The administration originally drew up eight management options, allowing different harvest rates, setting different amounts of forest aside for protection, regulating logging more or less strictly. These eight options went through scientific and economic review to determine their effects on the economy and on endangered species. The options that would definitely protect all species allowed little cutting, while the ones that would permit the highest cuts (though all cuts considered were less than half of what industry had been taking before the injunction) could not guarantee that the 600 or so species dependent upon the old-growth forest would survive.
Clinton asked for more choices. One of them was Option Nine. It holds out no old-growth segments of the National Forests as inviolate. Even known owl territory is open for “thinning” and “salvage” — two terms that an unmonitored industry can turn into outrageous cutting. Option Nine requires uncut buffers along waterways (to reduce erosion that buries salmon breeding habitat), but the buffers are set at minimal size. The “matrix,” which is the amount of forest required to be left between cuts, is also minimal. The annual permitted cut is 1.2 billion board feet, which is 50 percent above what scientists believe is sustainable.
To help communities that were built around a harvest rate much too high to last, the president’s plan eliminates the tax subsidy on the export of raw logs. That will save some jobs by redirecting logs from sawmills in Japan to sawmills in the Pacific Northwest and should have been done years ago. He also proposes over $1 billion for community development, job retraining and new jobs in forest restoration.
It is, as some people are saying, a “Solomonic” policy, born of the puppylike attempt to please everyone that is the essence of Bill Clinton. The trouble is, nature doesn’t know or care about political compromise. That rate of cutting will degrade the forest ecosystem, whether Clinton’s popularity polls go up or down. Another trouble is that the interests Clinton wants to balance are not independent of each other. Logging can’t exist without forests. If the owl and salmon aren’t protected, in the long run the loggers aren’t either.

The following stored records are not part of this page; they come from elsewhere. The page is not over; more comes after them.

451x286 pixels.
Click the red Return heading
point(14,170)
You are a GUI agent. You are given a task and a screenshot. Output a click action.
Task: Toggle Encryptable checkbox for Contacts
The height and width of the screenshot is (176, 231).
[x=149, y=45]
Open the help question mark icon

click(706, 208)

The Gergenized press conference about the compromised plan did carry one undertone of hope. The secretaries who are to administer the plan — Babbitt at Interior, Espy at Agriculture, Browner of the EPA — all sounded tentative. The general thrust was, let’s try it and see how it works. The plan sets up ten experimental forests, where different logging strategies will be tried and their effects on watersheds and ecosystems studied. This administration, guaranteed power for only four years, is aware that its plan has 200-year implications, and that it doesn’t know — that no one knows — all the answers. It has made room for experimentation and learning. That’s refreshing.
But the first rule of good experimentation is to set up “controls” so you know what would happen if you did nothing. For the sake of learning and for the safety of those 600-plus species, enough old-growth acreage should be absolutely protected from logging so that we have something to which to compare our experiments and something from which to recover if we make mistakes. The whole forest should not be the experiment. Otherwise even the most sincere attempt to save both ecosystem and economy may end up saving neither.